Kini keributan terjadi di rumah kami karena tante Candra kembali datang ke rumah membawa anak anaknya.
Perasaanku mulai tidak tenang lagi saat nama Melani mulai dibahas. Saat aku tiba tante terlihat terkejut melihatku.
“Tante sudah dong jangan dibahas lagi, keluarga ini sudah terlalu banyak masalah, kalau kelakuanku yang kemarin menyuruh paksa tante pulang, aku meminta maaf,” kata kak Eva tidak mau ribut apa lagi melihatku datang.
Aku memilih duduk di samping Papi, beliau terlihat duduk diam membiarkan tante Candra mengoceh sendiri.
Candra dan adik yang bernama Feno memilih diam, kalau saja mereka ikut bicara, akan beda cerita aku tidak peduli sepupu atau tidak, akan aku hajar.
Tapi mereka hanya diam tidak melarang dan juga membela Mamanya.
“Iya aku sakit hati, aku marah, aku ini orang tua.

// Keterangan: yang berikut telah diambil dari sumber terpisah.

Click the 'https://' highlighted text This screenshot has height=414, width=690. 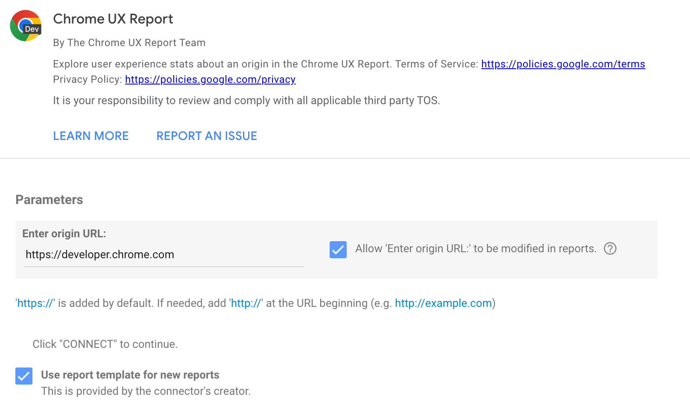[x=35, y=303]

Aku tantemu tapi kamu malah memperlakukan tante seperti itu, aku marah!” ucap tante.
“Kami hanya ingin Mami tetap sehat, kami tidak tidak ingin Mami tamba sakit karena Tante marah-marah,” kata kak Eva terlihat lebih sabar mungkin ia tidak ingin ada keributan lagi dan ia juga berpikir tidak ingin menambah masalah.
“Baiklah, Aku mau bilang tujuan kedatanganku kesini, ini mengenai Melani,” ucap tante, ada kata Melani membuatku menoleh.
“Ada apa dengan Melani? ini tidak ada hubungannya dengan Melani, Tan,” kataku merasa jantung berdetak lebih cepat.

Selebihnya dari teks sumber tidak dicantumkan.